# Hackberry Hat (progress pics)



## Dennis Ford (May 26, 2012)

These pictures show the sequence I use to turn a hat. A fresh cut blank is needed; if the blank slings out water while spinning, it is fresh enough. I add 3/4" to the desired hat size and turn the band area to that diameter (Hat_13.jpg). It is important to turn the hat fairly quickly so it stays wet until finished. If I stop turning for more a couple minutes, I wrap the hat blank with a plastic bag. All sanding is done after shaping and drying. I am still learning how to make hats and my failure rate is ~50%.

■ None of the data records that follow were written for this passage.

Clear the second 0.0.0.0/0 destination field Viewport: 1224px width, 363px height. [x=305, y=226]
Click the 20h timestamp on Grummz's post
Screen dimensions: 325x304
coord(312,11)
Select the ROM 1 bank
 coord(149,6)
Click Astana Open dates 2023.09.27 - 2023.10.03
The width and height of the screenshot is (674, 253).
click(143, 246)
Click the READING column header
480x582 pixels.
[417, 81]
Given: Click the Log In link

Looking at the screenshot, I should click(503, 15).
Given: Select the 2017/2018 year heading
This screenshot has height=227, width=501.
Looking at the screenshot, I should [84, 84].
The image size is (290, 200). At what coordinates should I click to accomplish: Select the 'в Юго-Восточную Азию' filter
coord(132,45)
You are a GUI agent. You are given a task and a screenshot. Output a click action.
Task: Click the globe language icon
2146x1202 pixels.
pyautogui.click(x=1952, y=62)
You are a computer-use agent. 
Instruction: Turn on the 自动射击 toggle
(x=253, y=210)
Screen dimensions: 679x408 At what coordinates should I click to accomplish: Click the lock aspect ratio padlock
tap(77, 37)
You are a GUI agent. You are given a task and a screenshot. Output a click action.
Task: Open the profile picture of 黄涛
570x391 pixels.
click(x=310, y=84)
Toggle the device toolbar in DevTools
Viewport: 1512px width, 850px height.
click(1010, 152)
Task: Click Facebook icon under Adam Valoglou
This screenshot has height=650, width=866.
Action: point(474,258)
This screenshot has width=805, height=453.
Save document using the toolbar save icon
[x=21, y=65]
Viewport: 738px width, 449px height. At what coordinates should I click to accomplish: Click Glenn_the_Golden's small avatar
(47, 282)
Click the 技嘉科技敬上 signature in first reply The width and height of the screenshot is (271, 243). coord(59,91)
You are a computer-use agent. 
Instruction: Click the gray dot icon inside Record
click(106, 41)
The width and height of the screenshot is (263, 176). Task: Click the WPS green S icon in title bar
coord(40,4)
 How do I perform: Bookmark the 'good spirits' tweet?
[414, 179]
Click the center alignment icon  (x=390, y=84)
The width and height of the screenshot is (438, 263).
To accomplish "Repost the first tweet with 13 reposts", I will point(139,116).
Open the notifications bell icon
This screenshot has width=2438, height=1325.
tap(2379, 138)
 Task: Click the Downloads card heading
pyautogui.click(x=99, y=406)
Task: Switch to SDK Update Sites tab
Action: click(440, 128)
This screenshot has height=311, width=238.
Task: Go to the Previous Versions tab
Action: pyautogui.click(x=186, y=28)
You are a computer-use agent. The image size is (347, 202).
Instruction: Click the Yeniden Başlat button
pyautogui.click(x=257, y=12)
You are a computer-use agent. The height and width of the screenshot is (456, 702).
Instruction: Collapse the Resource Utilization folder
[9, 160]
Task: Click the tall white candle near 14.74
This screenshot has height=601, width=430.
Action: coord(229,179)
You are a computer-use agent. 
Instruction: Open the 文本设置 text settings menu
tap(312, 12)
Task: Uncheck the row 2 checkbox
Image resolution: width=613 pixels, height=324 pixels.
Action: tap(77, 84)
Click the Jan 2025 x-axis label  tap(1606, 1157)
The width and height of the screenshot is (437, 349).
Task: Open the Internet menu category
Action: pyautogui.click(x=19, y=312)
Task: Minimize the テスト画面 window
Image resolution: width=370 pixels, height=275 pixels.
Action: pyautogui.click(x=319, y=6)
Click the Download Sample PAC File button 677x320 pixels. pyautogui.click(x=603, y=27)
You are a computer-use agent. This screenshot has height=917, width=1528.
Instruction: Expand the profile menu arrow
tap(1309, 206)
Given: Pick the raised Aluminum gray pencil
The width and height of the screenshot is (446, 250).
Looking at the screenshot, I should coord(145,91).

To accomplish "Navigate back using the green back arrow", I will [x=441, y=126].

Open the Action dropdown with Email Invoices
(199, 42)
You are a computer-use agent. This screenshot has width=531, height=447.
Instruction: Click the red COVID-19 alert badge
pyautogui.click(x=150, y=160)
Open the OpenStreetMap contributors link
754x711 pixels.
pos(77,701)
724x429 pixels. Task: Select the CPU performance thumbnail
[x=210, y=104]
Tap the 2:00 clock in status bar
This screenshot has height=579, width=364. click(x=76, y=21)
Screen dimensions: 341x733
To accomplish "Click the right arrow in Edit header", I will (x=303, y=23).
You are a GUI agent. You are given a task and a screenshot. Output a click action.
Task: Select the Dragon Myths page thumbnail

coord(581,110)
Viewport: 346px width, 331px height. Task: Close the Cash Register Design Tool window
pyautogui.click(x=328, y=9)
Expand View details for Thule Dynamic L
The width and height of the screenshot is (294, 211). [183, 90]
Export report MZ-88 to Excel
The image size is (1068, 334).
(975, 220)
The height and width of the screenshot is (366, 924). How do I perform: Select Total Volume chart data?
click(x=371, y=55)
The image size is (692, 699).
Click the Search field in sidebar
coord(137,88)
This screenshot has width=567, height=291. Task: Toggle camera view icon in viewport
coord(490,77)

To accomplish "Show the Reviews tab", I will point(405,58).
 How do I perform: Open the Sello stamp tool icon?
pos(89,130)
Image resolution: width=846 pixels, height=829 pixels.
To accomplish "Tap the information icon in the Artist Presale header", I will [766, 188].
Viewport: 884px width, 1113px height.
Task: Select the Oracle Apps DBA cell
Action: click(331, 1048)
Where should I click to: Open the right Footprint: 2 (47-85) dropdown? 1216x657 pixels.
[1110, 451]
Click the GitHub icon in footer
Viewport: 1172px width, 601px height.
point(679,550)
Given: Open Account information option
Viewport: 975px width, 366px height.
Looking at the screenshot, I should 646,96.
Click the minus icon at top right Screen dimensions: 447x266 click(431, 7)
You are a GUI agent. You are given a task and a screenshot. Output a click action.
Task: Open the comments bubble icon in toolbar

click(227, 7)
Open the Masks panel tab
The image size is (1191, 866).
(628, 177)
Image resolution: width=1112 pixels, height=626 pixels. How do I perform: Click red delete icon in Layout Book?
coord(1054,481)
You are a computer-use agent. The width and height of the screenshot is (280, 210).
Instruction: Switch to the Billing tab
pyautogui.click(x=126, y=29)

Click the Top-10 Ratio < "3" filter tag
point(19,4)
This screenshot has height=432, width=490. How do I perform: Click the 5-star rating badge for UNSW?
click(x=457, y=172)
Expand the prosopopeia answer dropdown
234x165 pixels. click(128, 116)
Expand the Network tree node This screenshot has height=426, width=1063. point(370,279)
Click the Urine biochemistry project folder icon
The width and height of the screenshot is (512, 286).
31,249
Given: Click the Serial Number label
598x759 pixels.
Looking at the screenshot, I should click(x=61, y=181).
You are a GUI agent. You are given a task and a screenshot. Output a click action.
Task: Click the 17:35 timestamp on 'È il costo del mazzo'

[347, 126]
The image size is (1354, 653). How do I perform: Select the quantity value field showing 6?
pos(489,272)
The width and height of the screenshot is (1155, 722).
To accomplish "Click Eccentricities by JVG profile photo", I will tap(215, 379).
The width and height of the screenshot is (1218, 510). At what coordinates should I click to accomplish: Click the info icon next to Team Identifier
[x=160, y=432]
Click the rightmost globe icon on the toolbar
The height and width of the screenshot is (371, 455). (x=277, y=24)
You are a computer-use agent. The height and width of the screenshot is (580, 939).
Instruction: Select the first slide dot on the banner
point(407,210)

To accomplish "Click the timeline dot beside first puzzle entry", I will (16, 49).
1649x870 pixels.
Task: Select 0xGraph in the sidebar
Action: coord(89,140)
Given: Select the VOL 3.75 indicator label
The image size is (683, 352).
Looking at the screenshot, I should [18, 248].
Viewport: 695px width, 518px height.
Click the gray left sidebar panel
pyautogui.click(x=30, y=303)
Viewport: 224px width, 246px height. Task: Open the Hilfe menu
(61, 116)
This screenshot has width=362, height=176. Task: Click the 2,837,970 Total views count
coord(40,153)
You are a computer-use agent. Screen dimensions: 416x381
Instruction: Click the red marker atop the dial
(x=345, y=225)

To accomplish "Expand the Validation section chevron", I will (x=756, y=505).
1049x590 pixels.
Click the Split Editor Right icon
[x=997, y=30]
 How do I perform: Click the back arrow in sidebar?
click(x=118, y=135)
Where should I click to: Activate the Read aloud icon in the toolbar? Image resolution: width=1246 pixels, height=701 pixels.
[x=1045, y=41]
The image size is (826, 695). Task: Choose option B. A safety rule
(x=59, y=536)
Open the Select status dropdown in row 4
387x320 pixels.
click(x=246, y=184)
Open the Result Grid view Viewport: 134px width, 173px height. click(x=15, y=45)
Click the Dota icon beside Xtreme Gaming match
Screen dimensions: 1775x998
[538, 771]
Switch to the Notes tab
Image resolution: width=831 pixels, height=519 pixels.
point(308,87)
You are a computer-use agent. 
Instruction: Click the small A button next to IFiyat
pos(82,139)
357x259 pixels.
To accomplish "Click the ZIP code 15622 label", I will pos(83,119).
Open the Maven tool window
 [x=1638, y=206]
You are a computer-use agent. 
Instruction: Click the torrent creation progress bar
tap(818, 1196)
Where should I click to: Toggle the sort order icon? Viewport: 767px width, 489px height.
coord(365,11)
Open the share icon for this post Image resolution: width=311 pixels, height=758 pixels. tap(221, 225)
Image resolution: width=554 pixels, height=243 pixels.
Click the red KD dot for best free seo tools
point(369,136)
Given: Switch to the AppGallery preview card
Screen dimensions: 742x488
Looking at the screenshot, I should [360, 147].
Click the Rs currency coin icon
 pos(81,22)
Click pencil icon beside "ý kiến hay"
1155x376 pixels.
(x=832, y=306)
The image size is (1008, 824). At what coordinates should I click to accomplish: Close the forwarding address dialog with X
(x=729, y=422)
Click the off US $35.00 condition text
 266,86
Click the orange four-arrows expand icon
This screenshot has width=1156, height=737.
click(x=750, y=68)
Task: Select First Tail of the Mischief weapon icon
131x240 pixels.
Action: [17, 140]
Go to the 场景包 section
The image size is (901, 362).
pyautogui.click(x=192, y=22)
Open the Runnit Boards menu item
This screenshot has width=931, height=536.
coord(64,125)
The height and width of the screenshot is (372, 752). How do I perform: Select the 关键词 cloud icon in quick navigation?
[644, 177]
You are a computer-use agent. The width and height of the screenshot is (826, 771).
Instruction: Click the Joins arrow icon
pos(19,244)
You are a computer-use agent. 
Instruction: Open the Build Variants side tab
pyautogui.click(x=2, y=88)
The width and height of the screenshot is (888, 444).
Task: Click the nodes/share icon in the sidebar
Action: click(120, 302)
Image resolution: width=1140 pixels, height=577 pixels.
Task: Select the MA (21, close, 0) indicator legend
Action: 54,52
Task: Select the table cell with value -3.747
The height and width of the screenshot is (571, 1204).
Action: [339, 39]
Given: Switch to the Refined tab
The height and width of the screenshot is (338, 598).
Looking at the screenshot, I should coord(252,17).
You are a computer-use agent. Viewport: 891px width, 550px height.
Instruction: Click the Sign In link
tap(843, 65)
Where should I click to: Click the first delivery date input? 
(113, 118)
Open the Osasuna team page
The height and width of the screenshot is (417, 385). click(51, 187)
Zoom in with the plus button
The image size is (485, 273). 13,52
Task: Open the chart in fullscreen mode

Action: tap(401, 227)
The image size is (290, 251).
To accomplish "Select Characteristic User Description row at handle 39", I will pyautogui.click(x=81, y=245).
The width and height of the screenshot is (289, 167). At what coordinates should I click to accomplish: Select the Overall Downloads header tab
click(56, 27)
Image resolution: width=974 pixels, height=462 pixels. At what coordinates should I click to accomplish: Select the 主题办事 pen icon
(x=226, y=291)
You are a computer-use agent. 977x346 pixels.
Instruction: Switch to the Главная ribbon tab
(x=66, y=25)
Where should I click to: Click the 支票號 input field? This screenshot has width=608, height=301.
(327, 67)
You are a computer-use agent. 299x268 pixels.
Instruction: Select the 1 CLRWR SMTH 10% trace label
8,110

This hat failed in the bending jig (I must have put too much pressure on it). It now has a crack in the brim but appears to have found a home anyway.
The pictures are just cell phone pictures, sorry if they are fuzzy.

[attachment=5959]

[attachment=5960]

[attachment=5961]

[attachment=5962]

[attachment=5963]

[attachment=5964]

[attachment=5965]

[attachment=5966]

[attachment=5967]

[attachment=5968]


----------



## Dennis Ford (May 26, 2012)

I hope it is OK to post this many pictures.

[attachment=5969]

[attachment=5970]

[attachment=5971]

[attachment=5972]

[attachment=5973]

[attachment=5974]

[attachment=5975]

[attachment=5976]

[attachment=5977]

[attachment=5978]


----------



## Dennis Ford (May 26, 2012)

Rest of the sequence.

[attachment=5979]

[attachment=5980]

[attachment=5981]

[attachment=5982]

[attachment=5983]

[attachment=5984]

[attachment=5985]

[attachment=5986]


----------



## Mike1950 (May 26, 2012)

Very cool process -I do not turn but thanks for showing us.


----------



## brown down (May 26, 2012)

thanks Dennis, i tried one the other day but couldn't see how thin i was at the top and it blew apart on me. where did you get that snake lite from? 
thats a great idea to get deep inside the hat to see how thin you are.


----------



## DKMD (May 26, 2012)

Too cool! I've never attempted a hat, but it's on my turning 'bucket list'. Sorry to had about the crack, but I'm glad it found a home anyway!


----------



## BangleGuy (May 26, 2012)

Holy Smokes man! This is too cool. That is a whole lotta wood chips for a hat Thanks for sharing!


----------



## NYWoodturner (May 27, 2012)

Dennis - Thanks for sharing. The series of pictures serves as a very thorough tutorial. Well done !
Scott


----------



## Mizer (May 27, 2012)

That is way cool!!


----------



## txpaulie (May 28, 2012)

Wow Dennis!

Thanks for sharing the tutorial pics!

Beauty!

p


----------



## myingling (May 28, 2012)

Neat ,,,,Thanks for sharin


----------



## NeilYeag (May 29, 2012)

Wow, I know practicaly nothing about wood turning but that is totally amazing.

Neil


----------



## Mike Jones (Jun 12, 2012)

Your method for chucking the piece and lighting it from the inside makes more sense to me than Johannes lighted chuck method. will you show us the finished hat? Thanks for your sequenced tutorial too!!


----------



## The_Architect_23 (Jun 15, 2012)

That IS Awesome!
Makes Me Want A Larger Lathe :fit:


----------